= M143 bomblet =

Biological munition

The M143 bomblet was a biological cluster bomb sub-munition developed by the United States during the 1960s. The spherical bomblet was the biological version of the Sarin-filled M139 chemical bomblet.

==History==
The M143 bomblet was produced at the peak of U.S. biological delivery systems development during the 1960s. Essentially a biological version of the M139 bomblet, the M143 was smaller than the M139. The Sergeant missile system used the M143 in its M210 warhead, which could hold 720 individual bomblets. If that system released the bomblets at an altitude of 50000 ft, the weapon could attain a coverage area of 60 sqmi.

==Specifications==
The M143 was a spherical bomblet that had a diameter of 8.6 cm.
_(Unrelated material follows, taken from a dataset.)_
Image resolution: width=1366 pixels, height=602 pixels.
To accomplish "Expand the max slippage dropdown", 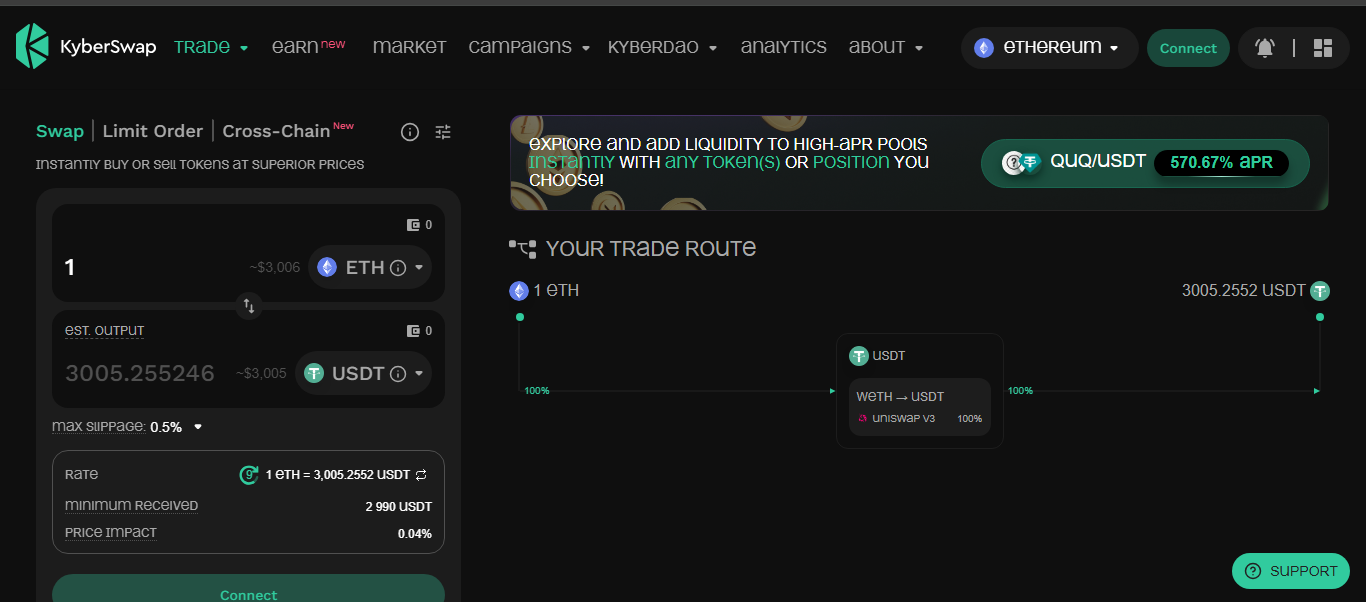I will (198, 427).
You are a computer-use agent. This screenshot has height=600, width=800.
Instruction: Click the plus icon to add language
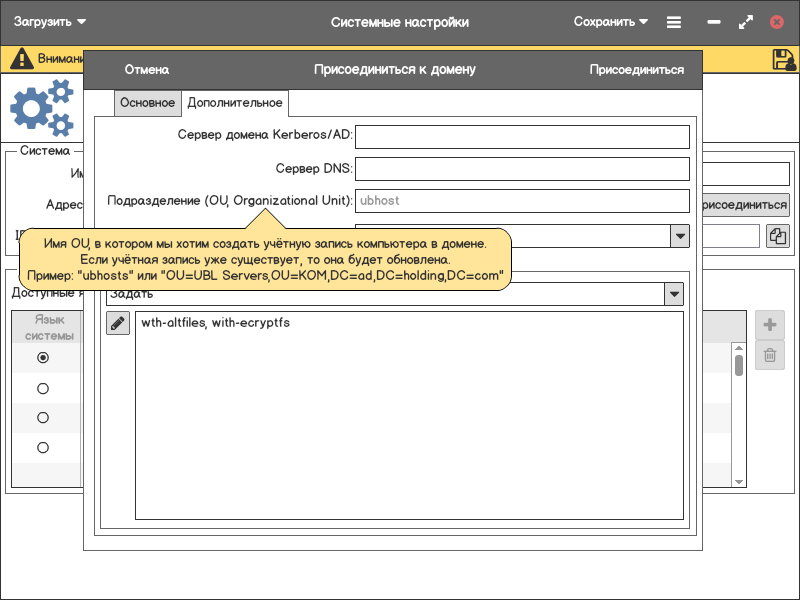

Designed to carry a liquid biological agent, the M143 carried a 0.5 g explosive charge meant to disseminate the agent upon impact. Eight percent of the liquid released from the M143 was in the form of an inhalable aerosol. When filled, the bomblet had a mass of 0.34 kg and 190 ml of liquid agent could contain 6 trillion anthrax spores. Given the lethality of even a small amount of biological agent, the amount of anthrax contained in the bomblet would be the equivalent of 300 million lethal doses.

==Tests involving the M143==
The M143 bomblet was used in multiple biological weapons effectiveness tests by the U.S. Army. Two tests, collectively dubbed "Yellow Leaf" sought to test the M143 and biological agents in a jungle environment. Tests planned for the Panama Canal Zone using tiara as a simulant could not be completed because of "international considerations", and an alternate test site was found in Hawaii at the Ōlaʻa Forest, southwest of Hilo. The goals of the Yellow Leaf tests were to learn the effectiveness of the M143 in a jungle environment, the area of coverage for a U.S. Navy MISTEYE I weapons system Sergeant missile biological warhead over a jungle. The Panama tests took place in February 1964 and the Hawaii tests, using the simulant Bacillus globigii, took place from April-May 1966.

Other tests, known as "Red Cloud", took place from November 1966-February 1967 in the Tanana Valley near Fort Greely, Alaska. The main goal of Red Cloud was to obtain data on Francisella tularensis and its decay rate as well as its animal infectivity data. The tests involved M143 bomblets being dropped from a tower-mounted gun into a wintertime spruce forest. E26 and M32 dissemination devices were also used. The tests disseminated the following biological agents or simulants: F. tularensis (both wet and dry variants), B. globigii, Serratia marcescens, and Escherichia coli. Both Red Cloud and Yellow Leaf were overseen by the U.S. Army's Deseret Test Center, and were part of Project 112.